Ines was a name she chose for herself. Her birth name was Agnes Cicchinelli, registered in St Albans La Roche, France, on January 23, 1925, to Sicilian-heritage parents — a father, Achilles Cicchinelli, who would walk out on her after her mother’s early death, and a mother, Amelda Menouti, whose name may also be Sicilian. She kept Agnes for official paperwork her whole life and used Ines Valda everywhere else; her American personal checks were signed “Ines V Jeannopoulos aka Agnes.”
Her childhood was shaped by loss. Amelda died in her thirties of a heart ailment, presumably linked to earlier rheumatic fever; her father left the household soon after. Aline, decades later: “She was very secretive about her past…I believe her father left at that point. My impression was that she hated him.”
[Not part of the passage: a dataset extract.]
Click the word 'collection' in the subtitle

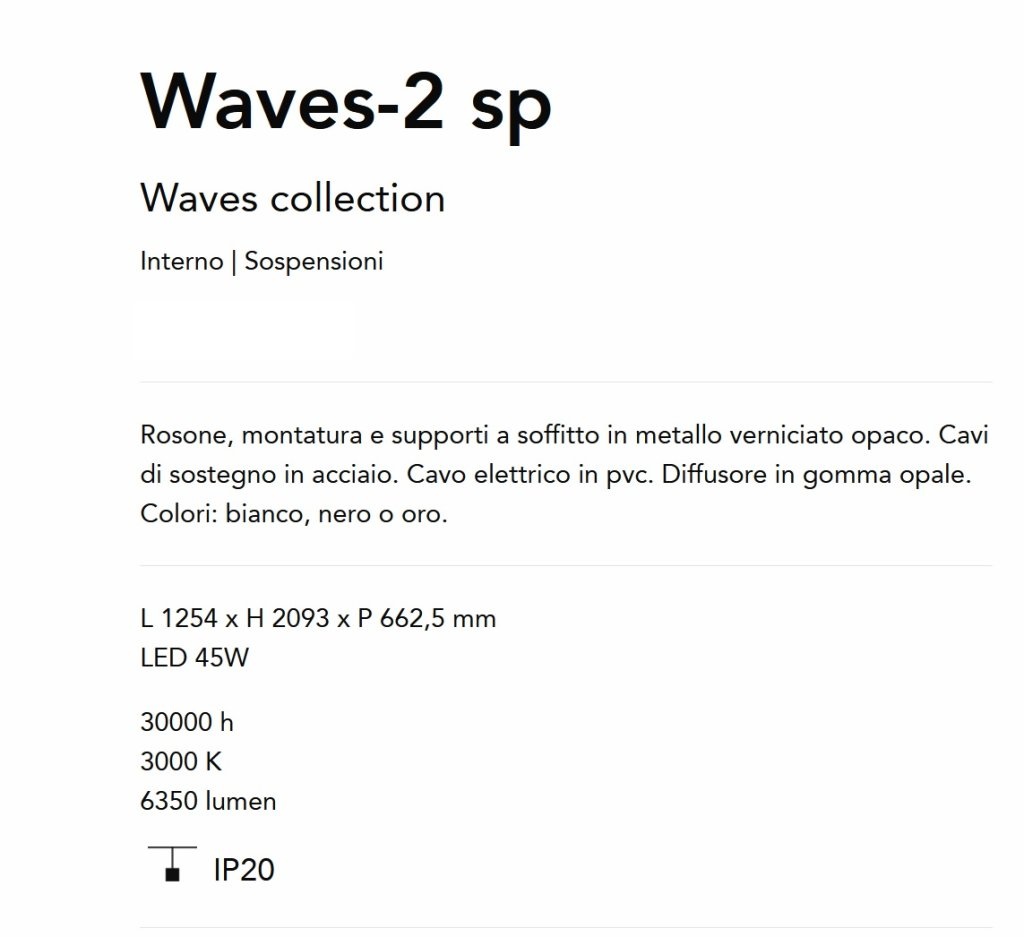(358, 199)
World War II — Resistance, Wiener Neustadt, Soviet liberation
Ines on her camp-release / French-repatriation ID card, 1945 — age twenty, dark wavy shoulder-length hair, looking directly at camera in a Red Cross or service-style jacket. The red-ink stamp on the left names the French repatriation service. The card lists her under her legal birth name, Agnes Cicchinelli, and is the document Aline grew up calling “my mother the Spy.” The actual story underneath — French Resistance, firing squad survived, Wiener Neustadt-Mauthausen, Soviet liberation in April 1945 — is the one Ines told her own daughters very little of in her lifetime.
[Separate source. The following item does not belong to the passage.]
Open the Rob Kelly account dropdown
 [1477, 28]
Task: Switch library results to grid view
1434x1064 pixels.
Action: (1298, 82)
She joined the French Resistance as a teenager during the German occupation. The Germans caught her and stood her in front of a firing squad — and she survived. She was sent instead to the Wiener Neustadt subcamp of Mauthausen, the women’s slave-labor facility tied to the Messerschmitt aircraft works in Austria, where the Reich was building fighters with prisoner labor. The camp was liberated by Soviet forces in April 1945, and she walked out of it at twenty. (Her 2004 obituary mistakenly recorded American liberation; her actual release papers, retained by her daughter Aline, name Wiener Neustadt and confirm the Soviet liberation. The release papers list her under her legal birth name, Agnes Cicchinelli.)
After liberation she made her way west across the chaos of central Europe and joined the French Red Cross as a nurse, posted to Strasbourg, where she met John Lazare Jeannopoulos — a doctor in the US Army.
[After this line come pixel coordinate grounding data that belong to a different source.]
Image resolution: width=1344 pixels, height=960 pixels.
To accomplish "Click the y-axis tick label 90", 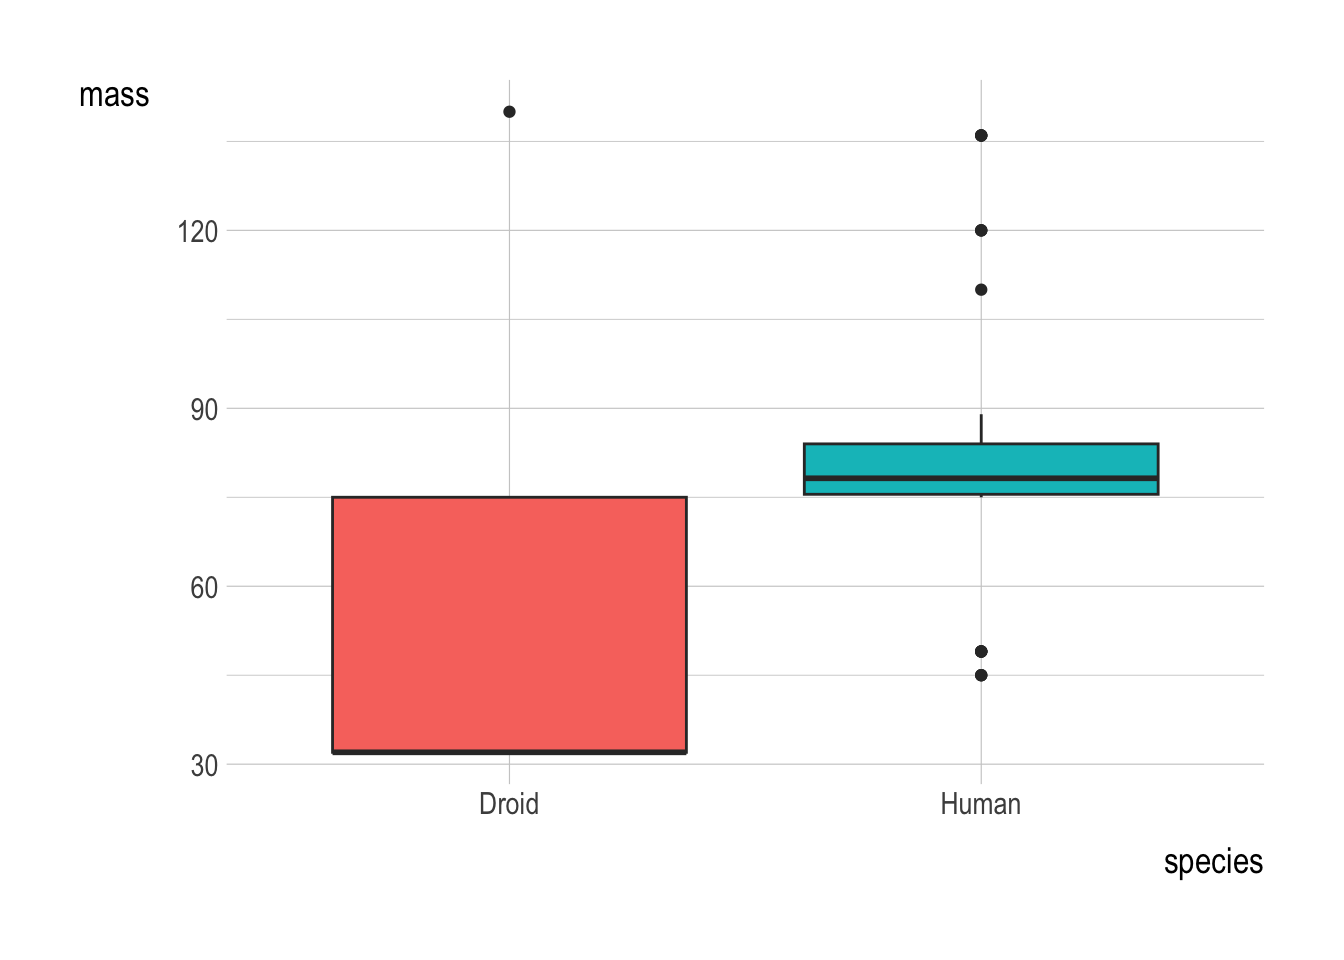I will (x=204, y=409).
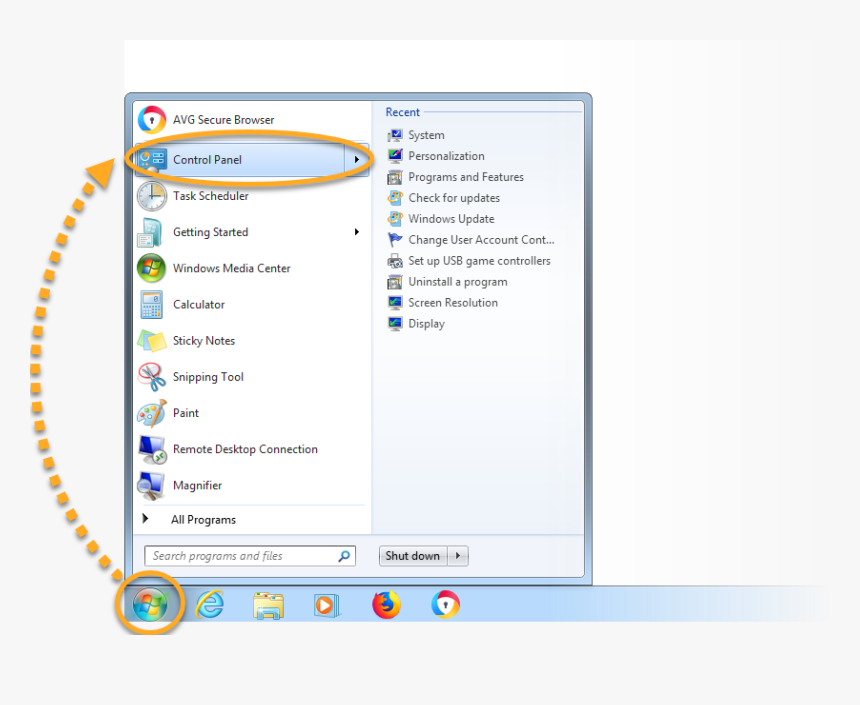Image resolution: width=860 pixels, height=705 pixels.
Task: Expand the Getting Started submenu
Action: tap(356, 231)
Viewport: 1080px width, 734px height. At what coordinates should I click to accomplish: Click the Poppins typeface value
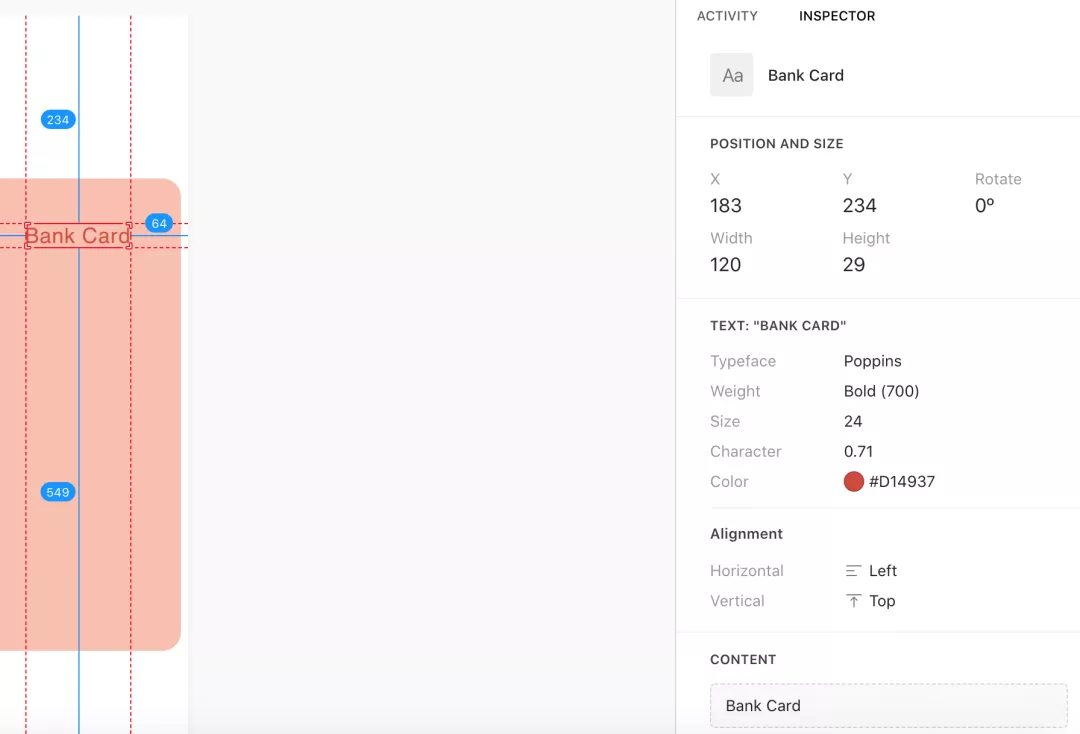point(873,361)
Ines and John together on grass in white clothing, both young and smiling — most likely either Strasbourg in 1945, the year they met, or Sousse, Tunisia in 1948, when they founded the field hospital together. The first couple-portrait of them in the family archive.
Tunisia 1948–51 — the Sousse field hospital
Ines had no pre-existing Tunisia connection of her own. She followed John to Tunisia at the end of WWII, where they married and ran a regional field hospital in Sousse together (1948–51). Their biological daughter Eftichia “Claudine” was born there around 1950, named after John’s mother Eftyhia Karamitrou. Ines and the infant Claudine sailed from Cannes to New York on the SS Constitution on November 30, 1951, where Claudine appears on the manifest as “Eftichia C. Jeannopoulos, age 1½.”
New York — Madame Jean
Raising her three daughters in NYC, she became a linguist and director at the Berlitz School of Languages, where she was known as “Madame Jean” until her retirement. She also went by “Agnes” — her birth-registration name, which John Lazare’s January 2004 obituary used when listing her as his surviving wife. She later lived in East Northport (Long Island) and Colorado.
She died April 7, 2004, ten weeks after her husband John. Interment at Calverton National Cemetery, New York.
Family
Three daughters: Eftichia “Claudine” Boyhan (biological, b. ~1950 Tunis, m. Patrick Boyhan), Myriam “Mya” Durso (adopted, m. Dominick Durso, d. 2002), and Aline Pepe (biological, m. Nick Pepe). Sixteen grandchildren and eleven great-grandchildren. Her grandchildren called her Meme.
Her 2004 obituary closes by naming brothers, sisters-in-law, a cousin, and an Aunt as surviving family members from France — leaving open a whole side of her family her American daughters did not grow up knowing. When Aline contacted a Cicchinelli cousin in Maryland at the time of Ines’s death and remarked she didn’t know much about her mother’s life before her sister Mya was born, the cousin replied: “You don’t know your Mother’s Story?”